Depuis le sommet, le golfe de Naples s'ouvre comme un tableau sous le vaste ciel. On aperçoit Naples, qui pulse à son propre rythme, les îles de Capri et d' Ischia, et les lignes de côtesinueuses qui reflètent d'une manière singulière la lumière du Sud. Le Vésuve donne alors le sentiment de pénétrer dans un lieu bien plus grand que la vie humaine.
Le volcan, partie intégrante de l'âme napolitaine
Pour les habitants de Naples, le Vésuve n'est pas un mythe, mais une composante du quotidien. De nombreuses familles transmettent les récits de leurs grands-parents, qui ont vécu l'éruption de 1944 D'autres voient dans le volcan un symbole de force et de permanence. Ici, les gens ne vivent pas contre le Vésuve, mais avec lui. Sa présence va de soi, aussi familière que la mer ou l'odeur du café le matin.
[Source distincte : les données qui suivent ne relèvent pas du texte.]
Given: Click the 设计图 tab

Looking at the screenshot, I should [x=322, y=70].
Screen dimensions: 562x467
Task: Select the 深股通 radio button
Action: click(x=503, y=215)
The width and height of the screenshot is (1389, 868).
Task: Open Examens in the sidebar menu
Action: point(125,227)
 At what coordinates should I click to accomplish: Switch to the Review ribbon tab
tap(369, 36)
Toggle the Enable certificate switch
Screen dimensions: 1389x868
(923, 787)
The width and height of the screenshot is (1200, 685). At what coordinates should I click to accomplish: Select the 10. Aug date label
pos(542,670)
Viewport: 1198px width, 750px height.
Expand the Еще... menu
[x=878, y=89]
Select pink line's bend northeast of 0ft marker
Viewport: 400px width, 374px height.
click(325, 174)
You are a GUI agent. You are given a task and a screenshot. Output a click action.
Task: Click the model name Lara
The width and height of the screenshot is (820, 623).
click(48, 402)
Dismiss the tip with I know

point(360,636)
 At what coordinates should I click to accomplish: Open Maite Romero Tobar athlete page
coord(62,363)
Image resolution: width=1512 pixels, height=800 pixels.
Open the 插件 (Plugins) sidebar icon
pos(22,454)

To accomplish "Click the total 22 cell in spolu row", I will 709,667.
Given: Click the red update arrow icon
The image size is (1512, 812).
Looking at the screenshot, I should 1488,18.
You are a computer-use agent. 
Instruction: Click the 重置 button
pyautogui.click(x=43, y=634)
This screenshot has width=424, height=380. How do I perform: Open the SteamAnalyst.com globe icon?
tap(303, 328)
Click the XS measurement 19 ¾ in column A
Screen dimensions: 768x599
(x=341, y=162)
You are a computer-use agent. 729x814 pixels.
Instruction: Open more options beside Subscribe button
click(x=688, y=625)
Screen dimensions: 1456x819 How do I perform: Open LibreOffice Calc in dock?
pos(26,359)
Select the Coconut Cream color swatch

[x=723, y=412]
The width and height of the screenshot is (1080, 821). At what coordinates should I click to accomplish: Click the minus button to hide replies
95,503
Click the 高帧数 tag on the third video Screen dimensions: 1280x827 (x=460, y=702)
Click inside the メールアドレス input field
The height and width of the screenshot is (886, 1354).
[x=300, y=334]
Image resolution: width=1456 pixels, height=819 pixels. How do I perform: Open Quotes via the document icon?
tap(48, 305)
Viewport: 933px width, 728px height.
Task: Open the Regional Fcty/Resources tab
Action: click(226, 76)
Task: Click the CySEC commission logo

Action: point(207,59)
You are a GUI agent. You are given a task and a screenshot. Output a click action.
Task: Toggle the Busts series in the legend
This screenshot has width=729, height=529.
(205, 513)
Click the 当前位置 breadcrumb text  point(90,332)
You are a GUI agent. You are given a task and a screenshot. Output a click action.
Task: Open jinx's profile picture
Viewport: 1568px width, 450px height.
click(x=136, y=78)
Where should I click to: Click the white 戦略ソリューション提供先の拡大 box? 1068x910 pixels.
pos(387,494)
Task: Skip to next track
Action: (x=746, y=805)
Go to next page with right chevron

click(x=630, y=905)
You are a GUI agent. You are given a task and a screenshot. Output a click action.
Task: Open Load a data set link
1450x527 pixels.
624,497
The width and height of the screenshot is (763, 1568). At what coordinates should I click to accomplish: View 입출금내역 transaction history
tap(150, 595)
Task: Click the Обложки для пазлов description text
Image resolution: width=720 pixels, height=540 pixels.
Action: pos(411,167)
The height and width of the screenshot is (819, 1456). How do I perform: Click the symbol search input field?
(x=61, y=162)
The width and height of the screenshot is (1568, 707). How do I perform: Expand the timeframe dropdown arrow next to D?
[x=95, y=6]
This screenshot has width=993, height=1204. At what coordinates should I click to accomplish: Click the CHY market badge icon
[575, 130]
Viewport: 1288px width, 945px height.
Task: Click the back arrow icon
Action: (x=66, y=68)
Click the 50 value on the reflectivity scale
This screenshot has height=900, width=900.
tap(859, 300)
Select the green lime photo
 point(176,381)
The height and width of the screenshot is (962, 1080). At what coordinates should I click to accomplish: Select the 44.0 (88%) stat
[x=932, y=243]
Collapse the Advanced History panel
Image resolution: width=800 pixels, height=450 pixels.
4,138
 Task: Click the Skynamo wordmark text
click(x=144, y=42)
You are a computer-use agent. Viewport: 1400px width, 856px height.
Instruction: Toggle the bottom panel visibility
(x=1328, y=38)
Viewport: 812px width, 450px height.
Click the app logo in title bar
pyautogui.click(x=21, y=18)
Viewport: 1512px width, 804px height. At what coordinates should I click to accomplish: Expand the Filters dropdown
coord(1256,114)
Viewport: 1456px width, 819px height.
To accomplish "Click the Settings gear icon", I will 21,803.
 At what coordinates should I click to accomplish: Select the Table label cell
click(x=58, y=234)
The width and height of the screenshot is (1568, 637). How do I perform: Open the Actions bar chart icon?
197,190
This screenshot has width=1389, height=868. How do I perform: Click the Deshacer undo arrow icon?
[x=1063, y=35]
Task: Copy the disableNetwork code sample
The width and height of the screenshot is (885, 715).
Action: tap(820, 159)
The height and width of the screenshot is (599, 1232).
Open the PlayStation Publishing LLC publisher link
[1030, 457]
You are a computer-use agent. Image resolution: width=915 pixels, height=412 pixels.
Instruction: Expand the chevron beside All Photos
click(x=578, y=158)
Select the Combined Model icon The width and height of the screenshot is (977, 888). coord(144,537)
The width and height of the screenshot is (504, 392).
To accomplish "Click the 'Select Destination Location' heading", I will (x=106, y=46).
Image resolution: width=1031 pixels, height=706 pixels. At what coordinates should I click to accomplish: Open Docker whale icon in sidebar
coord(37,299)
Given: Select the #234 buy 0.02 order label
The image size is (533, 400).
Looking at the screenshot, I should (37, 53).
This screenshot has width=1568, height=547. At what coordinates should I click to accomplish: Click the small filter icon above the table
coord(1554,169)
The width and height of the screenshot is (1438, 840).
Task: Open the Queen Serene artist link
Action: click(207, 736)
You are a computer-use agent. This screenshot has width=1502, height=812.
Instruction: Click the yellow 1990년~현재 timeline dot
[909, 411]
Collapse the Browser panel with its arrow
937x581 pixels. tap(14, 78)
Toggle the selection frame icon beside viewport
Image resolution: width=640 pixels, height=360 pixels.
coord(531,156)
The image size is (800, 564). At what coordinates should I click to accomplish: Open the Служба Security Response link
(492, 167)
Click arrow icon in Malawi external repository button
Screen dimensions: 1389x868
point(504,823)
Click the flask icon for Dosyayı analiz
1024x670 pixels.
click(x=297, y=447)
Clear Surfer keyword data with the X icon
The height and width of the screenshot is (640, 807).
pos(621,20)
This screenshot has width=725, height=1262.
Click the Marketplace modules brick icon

Cette relation entre l'être humain et la nature est peut-être ce que la région a de plus fascinant. Le Vésuve n'est pas un ennemi, mais un personnage à part entière de la ville. Un protagoniste discret dans le théâtre napolitain.
Un volcan qui ne se tait jamais vraiment
Même au repos aujourd'hui, l'histoire du Vésuve se perçoit partout dans la région : dans les musées qui exposent les vestiges de Pompéi et d'Herculanum, dans les vignes qui prospèrent sur les sols fertiles des anciennes coulées de lave , dans les conversations des habitants qui n'oublient jamais qu'ils vivent sous un géant endormi.
Le Vésuve est un chapitre vivant de l'histoire naturelle, un symbole culturel, un lieu de beauté et d'avertissement. Qui le visite ne rencontre pas seulement un volcan, mais un fragment de l'âme italienne : brute, contradictoire, profondément enracinée dans le passé et le présent. Une montagne qui fascine tout autant les Italiens que les voyageurs et qui, si grand que soit le respect qu'elle impose, ne cesse de susciter l'émerveillement.